## TEXTAUSZUG
_ _ _

Kinderpornographie per Mausklick

■ Amtsgericht verurteilt Studenten, der im Internet pornographische Bilder weitergab

Seine Kommilitonen haben ihm erzählt, wie man's macht. Dann hat er sein Wissen mit Hilfe einer Computerzeitschrift vertieft und sich im Rechenzentrum der Uni Göttingen Zugang zu einem Internetforum verschafft, um an Kinderpornographie heranzukommen. Gestern wurde der 27jährige Student, der obendrein zwei Bilder an einen Hamburger Journalisten weitergegeben hat, vom Hamburger Amtsgericht zu einer Bewährungsstrafe von sechs Monaten verurteilt. „Ich möchte, daß sie den Saal mit der Gewißheit verlassen, daß dieser Markt, für den Kinder keinesfalls abstrakt sondern real mißbraucht werden, durch Leute wie Sie entsteht“, begründete Amtsrichter Tobias Brauer sein Urteil. Das Gericht verhängte zusätzlich eine Geldbuße von 1.000 Mark.

Der junge Mann mit dem seriösen Erscheinungsbild, der kurz vor dem Examen in Betriebswirtschaftslehre steht, hatte die Taten spontan gestanden, als Kripobeamte im Oktober vergangenen Jahres seine Wohnung durchsuchten. Dort fanden die Ermittler insgesamt 32 Bilddateien, die der Student in der Uni vom Rechner auf vier Disketten runtergeladen hatte, „um sie zu Hause anzuschauen“. Im Rechenzentrum hätte es zu viele Augenpaare gegeben, die sich auf seinen Bildschirm gerichtet hätten.

In seiner Wohnung sortierte der Student die Bilder nach Kriterien wie „kidsex“oder „teensex“und legte entsprechende Verzeichnisse an. „Zuerst war ich entsetzt und erschreckt, daß da jeder rankommt“, versuchte der 27jährige dem Richter zu erklären und zupfte nervös an seinem Anzug herum. Auf die Frage nach pädophilen Neigungen antwortete er leise mit „nein“. Die Uni Göttingen hat ihm trotz der Anklage vom Oktober 1996 gestattet, sein Studium abzuschließen.

_ _ _

(Daten zu Elementen und Textpositionen)
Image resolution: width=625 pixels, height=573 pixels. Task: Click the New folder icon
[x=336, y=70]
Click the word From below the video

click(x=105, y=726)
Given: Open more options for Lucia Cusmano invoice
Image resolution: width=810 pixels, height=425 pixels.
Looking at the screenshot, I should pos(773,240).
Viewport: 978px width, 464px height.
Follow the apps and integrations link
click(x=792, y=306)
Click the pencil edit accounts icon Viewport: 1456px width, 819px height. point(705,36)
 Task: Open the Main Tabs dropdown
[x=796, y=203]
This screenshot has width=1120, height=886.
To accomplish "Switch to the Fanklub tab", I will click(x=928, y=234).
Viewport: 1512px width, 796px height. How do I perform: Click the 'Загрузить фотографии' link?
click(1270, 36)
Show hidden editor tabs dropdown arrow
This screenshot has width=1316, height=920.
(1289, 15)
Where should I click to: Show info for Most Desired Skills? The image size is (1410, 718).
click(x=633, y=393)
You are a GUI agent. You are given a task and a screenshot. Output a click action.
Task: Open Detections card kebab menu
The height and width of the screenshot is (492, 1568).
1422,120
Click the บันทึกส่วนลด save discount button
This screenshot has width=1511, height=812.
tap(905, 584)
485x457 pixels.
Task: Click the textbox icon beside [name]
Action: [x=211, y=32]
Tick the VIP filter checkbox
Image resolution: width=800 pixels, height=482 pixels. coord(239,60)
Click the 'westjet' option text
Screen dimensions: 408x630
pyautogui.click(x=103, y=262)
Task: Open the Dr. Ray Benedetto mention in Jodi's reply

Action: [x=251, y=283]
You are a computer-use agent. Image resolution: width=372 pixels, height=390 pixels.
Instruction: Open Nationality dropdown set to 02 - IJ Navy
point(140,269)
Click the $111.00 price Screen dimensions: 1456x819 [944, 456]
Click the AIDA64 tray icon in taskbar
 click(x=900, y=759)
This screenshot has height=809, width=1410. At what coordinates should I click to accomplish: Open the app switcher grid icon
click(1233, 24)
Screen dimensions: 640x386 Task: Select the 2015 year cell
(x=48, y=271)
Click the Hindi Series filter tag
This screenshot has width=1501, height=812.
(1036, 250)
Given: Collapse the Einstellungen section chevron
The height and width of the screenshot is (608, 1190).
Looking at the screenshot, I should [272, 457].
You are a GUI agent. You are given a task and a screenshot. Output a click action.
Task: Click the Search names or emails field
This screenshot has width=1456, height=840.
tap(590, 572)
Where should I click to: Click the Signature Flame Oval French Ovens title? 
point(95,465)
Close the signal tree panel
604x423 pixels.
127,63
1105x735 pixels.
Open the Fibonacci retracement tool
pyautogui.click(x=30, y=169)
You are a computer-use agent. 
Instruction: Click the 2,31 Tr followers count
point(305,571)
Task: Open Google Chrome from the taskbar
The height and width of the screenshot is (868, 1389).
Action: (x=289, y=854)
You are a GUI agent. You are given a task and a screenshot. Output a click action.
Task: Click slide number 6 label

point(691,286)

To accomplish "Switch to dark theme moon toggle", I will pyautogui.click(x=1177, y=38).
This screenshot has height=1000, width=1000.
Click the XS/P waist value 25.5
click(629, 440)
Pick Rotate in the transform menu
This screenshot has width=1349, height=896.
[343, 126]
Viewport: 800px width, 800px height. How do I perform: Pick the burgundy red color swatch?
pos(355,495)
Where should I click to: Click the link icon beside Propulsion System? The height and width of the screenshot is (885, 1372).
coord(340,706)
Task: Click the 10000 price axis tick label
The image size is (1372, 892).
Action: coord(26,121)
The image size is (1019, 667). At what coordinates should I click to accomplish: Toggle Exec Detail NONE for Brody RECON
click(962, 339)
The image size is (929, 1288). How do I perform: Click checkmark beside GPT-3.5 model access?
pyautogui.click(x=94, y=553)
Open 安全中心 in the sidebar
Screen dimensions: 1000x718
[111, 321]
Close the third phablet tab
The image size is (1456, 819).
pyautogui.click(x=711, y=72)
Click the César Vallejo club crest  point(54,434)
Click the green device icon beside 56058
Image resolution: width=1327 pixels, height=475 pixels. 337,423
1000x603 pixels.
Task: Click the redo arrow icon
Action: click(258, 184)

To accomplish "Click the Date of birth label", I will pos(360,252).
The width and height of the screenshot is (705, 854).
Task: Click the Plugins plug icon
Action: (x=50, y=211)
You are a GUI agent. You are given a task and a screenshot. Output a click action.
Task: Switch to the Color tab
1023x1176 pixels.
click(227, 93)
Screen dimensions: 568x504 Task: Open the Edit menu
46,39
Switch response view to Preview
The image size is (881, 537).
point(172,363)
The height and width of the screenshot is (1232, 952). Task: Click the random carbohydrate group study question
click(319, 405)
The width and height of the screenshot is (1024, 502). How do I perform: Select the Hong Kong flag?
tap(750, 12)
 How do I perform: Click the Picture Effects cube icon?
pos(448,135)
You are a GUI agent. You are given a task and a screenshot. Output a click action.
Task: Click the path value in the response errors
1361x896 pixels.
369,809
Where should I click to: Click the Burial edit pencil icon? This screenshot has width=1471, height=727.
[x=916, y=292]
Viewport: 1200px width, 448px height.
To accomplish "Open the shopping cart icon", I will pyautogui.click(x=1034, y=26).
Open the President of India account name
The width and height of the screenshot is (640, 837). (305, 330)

_ _ _

## AUFGABEN
1. Sammle aus den Zeilen jede heraus, die die Zeichenfolge „arrow“ enthält, und gib sie unverändert wieder.
2. Greif bitte den Artikel über das Urteil gegen den Studenten nach seinem letzten Satz auf und schreib ihn weiter.
Die Zeilen haben mit dem Artikel über das Urteil gegen den Studenten nichts zu tun.

## ANTWORTEN JE AUFGABE
1.
Show hidden editor tabs dropdown arrow
Task: Click the redo arrow icon

2.
Die Ermittler waren dem jungen Mann auf die Spur gekommen, weil er im Internet Relay Chat (IRC) „kidsex“, einem einschlägigen Diskussionsforum, auf die Anfrage eines Journalisten reagierte und ihm zwei kinderpornographische Darstellungen lieferte. Die Redaktion der Computerzeitschrift wandte sich daraufhin an die Staatsanwaltschaft, die das digitale Bildangebot über Uhrzeit und Datum bis an den Arbeitsplatz des Studenten in Göttingen zurückverfolgen konnte.

„Wir haben im Internet große Probleme“, so der zuständige Staatsanwalt Georg Halbach. Die Ermittlungstätigkeiten seien jedoch seit den Vorkommnissen in Belgien enorm verstärkt worden. Einige Landeskriminalämter haben Homepages eingerichtet, bei denen Internetnutzer sich – auch anonym – melden können, wenn sie beim Surfen auf Pornos stoßen. In der Hansestadt existiert diese Möglichkeit bisher noch nicht.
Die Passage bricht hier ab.